(Textauszug)
___

Trump-Inauguration - Putin will Amtseinführung nicht live verfolgen

Moskau/Washington (APA/AFP) - Trotz Sympathien für Donald Trump will Russlands Präsident Wladimir Putin dessen Vereidigung als US-Präsident ...

Moskau/Washington (APA/AFP) - Trotz Sympathien für Donald Trump will Russlands Präsident Wladimir Putin dessen Vereidigung als US-Präsident nicht live im TV verfolgen. „Ich glaube nicht, dass er das live anschauen wird, es dauert ja recht lange“, sagte Kreml-Sprecher Dmitri Peskow am Freitag in Moskau. Aber selbstverständlich werde Putin die Amtseinführung in den Nachrichten verfolgen, „vielleicht sogar als Hauptnachricht“.

Peskow wies Darstellungen zurück, wonach Trump Putins Mann in Washington sei. Trump „ist nicht unser Mann, er ist ein amerikanischer Mann, er ist der Präsident der Vereinigten Staaten“, sagte der Kreml-Sprecher. „Und es vielleicht der größte Fehler westlicher Beobachter und von einigen unserer politischen Beobachter, zu meinen, er sei ‚unser Mann‘.“

Auch die Sprecherin des russischen Außenministeriums, Maria Sacharowa, wies die Annahme zurück, Trump sei in Moskau als prorussischer Präsidentschaftskandidat angesehen worden. Allerdings fügte sie hinzu, dass Trumps Kontrahentin Hillary Clinton eindeutig eine „russlandfeindliche Einstellung“ gezeigt habe. „Vor diesem Hintergrund haben es viele so gesehen, dass der andere Kandidat prorussisch sei, aber das war nicht so“, sagte Sacharowa dem Sender Moskauer Echo.

___

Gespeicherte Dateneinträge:
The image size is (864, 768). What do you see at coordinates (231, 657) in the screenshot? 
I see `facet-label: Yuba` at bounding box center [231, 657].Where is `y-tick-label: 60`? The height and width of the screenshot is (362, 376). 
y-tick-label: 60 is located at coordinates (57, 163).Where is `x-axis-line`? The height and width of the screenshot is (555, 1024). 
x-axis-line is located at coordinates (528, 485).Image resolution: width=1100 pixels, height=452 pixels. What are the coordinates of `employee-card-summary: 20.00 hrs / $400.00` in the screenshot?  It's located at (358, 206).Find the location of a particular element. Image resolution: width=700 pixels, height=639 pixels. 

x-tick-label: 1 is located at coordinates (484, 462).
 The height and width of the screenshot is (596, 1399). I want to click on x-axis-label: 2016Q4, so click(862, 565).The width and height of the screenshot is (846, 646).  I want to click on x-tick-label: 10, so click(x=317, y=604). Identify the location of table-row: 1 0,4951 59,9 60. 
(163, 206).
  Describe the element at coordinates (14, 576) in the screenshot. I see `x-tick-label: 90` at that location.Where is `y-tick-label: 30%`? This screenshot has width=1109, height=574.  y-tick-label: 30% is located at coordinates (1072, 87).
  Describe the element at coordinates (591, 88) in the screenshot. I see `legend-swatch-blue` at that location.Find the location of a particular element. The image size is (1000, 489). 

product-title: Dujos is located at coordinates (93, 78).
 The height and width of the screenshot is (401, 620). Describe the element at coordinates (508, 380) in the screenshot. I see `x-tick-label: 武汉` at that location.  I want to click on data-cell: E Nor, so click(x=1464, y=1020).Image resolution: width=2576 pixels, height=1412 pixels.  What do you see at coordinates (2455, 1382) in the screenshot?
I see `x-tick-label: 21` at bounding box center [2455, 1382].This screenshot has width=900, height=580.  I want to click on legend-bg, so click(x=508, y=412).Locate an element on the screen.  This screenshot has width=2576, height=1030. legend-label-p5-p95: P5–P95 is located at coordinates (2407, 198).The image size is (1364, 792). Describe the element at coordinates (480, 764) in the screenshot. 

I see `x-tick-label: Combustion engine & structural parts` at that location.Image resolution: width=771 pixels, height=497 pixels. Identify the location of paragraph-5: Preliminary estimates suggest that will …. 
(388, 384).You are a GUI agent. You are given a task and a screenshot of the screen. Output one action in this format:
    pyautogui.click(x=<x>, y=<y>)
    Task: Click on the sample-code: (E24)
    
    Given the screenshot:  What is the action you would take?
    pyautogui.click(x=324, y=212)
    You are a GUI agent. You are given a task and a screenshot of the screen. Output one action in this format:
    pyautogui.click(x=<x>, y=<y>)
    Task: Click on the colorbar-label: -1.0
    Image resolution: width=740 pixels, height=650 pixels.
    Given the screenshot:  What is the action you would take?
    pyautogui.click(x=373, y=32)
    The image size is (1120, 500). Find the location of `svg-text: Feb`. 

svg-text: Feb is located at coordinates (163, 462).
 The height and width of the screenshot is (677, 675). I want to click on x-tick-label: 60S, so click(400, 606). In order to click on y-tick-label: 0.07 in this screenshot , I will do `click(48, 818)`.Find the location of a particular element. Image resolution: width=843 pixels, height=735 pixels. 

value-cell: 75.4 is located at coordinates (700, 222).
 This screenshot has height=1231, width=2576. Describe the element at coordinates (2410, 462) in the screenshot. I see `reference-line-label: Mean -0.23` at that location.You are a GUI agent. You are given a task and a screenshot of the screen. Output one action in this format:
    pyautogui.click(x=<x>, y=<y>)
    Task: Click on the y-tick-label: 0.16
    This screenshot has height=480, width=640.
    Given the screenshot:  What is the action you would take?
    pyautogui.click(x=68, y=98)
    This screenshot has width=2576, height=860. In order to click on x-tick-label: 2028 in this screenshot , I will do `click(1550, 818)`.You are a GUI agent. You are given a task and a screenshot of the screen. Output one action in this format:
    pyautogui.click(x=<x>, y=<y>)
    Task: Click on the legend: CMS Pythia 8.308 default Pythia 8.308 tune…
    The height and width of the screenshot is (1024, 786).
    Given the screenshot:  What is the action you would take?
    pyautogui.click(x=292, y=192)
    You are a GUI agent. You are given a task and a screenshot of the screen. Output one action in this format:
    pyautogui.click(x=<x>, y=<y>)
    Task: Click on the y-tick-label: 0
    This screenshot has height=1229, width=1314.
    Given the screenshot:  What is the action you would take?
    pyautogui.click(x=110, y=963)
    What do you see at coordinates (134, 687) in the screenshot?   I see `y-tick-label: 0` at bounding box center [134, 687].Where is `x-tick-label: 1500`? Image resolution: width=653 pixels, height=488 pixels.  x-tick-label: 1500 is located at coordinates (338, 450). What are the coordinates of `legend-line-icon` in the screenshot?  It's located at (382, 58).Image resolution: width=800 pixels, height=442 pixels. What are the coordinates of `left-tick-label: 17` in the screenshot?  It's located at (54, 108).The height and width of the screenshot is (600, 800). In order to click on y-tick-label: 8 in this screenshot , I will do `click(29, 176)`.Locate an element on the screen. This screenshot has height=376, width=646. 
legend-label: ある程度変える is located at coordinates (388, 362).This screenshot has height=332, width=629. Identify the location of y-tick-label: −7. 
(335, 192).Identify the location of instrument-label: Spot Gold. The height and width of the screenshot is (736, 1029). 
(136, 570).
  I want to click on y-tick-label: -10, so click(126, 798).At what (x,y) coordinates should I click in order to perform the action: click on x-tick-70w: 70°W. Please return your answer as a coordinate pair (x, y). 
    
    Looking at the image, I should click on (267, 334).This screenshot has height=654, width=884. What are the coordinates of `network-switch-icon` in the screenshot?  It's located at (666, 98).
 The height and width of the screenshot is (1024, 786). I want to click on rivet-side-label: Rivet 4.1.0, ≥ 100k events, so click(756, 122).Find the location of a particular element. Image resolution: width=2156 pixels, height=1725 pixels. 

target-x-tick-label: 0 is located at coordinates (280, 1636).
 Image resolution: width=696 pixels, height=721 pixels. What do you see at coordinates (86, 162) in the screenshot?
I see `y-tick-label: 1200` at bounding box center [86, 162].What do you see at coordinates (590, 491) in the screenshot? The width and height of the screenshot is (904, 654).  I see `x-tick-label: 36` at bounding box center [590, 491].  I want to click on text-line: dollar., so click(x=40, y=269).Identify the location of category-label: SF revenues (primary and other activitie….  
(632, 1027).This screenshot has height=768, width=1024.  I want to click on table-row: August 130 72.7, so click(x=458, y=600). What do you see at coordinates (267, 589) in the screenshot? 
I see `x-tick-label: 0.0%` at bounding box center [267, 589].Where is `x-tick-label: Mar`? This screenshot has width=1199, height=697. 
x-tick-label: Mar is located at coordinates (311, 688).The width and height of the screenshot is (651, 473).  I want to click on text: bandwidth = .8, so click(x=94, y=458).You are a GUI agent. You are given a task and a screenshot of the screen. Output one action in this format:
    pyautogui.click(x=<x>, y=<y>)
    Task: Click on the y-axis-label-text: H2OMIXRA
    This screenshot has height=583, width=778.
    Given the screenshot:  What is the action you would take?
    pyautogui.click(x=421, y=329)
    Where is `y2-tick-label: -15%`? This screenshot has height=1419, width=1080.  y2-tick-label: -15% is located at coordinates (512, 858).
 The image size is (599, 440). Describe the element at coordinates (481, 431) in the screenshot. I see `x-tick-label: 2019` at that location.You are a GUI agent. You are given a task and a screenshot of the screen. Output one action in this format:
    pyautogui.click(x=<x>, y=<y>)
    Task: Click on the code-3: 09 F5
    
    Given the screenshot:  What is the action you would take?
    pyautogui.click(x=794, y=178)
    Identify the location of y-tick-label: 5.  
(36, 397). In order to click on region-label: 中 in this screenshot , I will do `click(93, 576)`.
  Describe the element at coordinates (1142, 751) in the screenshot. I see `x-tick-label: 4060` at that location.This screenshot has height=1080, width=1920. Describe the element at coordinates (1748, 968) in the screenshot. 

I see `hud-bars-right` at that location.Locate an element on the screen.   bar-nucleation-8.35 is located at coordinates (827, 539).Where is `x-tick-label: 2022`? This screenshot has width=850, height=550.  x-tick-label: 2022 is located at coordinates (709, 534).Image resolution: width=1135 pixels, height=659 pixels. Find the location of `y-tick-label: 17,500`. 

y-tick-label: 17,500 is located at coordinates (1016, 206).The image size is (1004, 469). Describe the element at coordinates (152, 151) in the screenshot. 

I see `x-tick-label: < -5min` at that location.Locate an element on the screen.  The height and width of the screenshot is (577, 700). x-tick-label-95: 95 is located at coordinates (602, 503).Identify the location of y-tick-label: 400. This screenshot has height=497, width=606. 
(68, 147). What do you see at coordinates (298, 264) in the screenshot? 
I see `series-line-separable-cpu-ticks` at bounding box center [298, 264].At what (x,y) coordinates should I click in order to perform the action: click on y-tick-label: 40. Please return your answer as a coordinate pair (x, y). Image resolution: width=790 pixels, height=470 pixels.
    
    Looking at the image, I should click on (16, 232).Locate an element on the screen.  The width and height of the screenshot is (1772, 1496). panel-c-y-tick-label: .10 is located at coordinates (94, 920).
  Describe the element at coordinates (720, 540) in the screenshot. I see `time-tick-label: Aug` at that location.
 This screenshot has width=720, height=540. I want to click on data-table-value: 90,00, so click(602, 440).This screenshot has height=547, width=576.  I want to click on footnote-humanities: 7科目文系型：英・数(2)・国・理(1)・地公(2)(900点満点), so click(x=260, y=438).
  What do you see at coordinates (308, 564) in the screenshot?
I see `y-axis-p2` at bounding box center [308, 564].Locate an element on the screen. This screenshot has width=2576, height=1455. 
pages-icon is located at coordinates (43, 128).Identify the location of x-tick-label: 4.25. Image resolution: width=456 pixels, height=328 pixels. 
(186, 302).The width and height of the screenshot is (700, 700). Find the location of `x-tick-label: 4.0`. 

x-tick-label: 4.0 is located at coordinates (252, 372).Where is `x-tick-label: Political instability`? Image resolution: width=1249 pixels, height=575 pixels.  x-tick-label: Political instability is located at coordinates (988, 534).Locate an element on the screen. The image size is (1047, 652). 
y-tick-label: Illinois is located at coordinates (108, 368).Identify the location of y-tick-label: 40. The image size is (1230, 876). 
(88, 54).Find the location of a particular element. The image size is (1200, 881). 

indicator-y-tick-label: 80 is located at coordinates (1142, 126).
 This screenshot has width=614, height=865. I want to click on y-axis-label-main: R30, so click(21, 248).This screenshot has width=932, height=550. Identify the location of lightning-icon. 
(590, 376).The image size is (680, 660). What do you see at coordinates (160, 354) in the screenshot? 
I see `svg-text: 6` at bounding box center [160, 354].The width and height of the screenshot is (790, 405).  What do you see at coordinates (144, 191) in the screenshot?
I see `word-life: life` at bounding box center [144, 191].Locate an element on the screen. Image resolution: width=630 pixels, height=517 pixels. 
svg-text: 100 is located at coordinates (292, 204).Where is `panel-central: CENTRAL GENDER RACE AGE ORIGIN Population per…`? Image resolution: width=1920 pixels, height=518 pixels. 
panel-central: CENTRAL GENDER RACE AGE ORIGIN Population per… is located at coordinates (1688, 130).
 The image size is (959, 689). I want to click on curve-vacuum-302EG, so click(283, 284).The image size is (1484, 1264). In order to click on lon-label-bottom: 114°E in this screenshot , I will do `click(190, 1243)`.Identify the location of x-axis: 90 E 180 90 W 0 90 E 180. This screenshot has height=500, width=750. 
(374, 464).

___

(Aufgaben)
1. Nenne alle Personen, die im Bericht über Putin und Trumps Amtseinführung mit Namen vorkommen.
2. Gib aus dem Bericht über Putin und Trumps Amtseinführung alles von "Trump-Inauguration - Putin" bis hinunter zu "als US-Präsident ..." wieder und tausche dabei "Amtseinführung" gegen "Angelobung" aus.
3. Setze den Bericht über Putin und Trumps Amtseinführung nach seinem letzten Satz fort.

(Antworten)
1. Donald Trump, Wladimir Putin, Dmitri Peskow, Maria Sacharowa, Hillary Clinton

2.
Trump-Inauguration - Putin will Angelobung nicht live verfolgen

Moskau/Washington (APA/AFP) - Trotz Sympathien für Donald Trump will Russlands Präsident Wladimir Putin dessen Vereidigung als US-Präsident ...

3.
Putin war einer der ersten Staatschefs, die Trump zu dessen Wahlsieg gratulierten. Trump wiederum hatte wiederholt seine Wertschätzung für Putin geäußert und sich für eine Wiederannäherung an Russland ausgesprochen. Lange widersprach er den Berichten der US-Geheimdienste über eine Einflussnahme Moskaus zu seinen Gunsten bei der US-Präsidentschaftswahl. Am 11. Jänner räumte er erstmals ein, dass Russland für Cyberangriffe auf Clintons Demokraten verantwortlich war. Moskau bestreitet dies.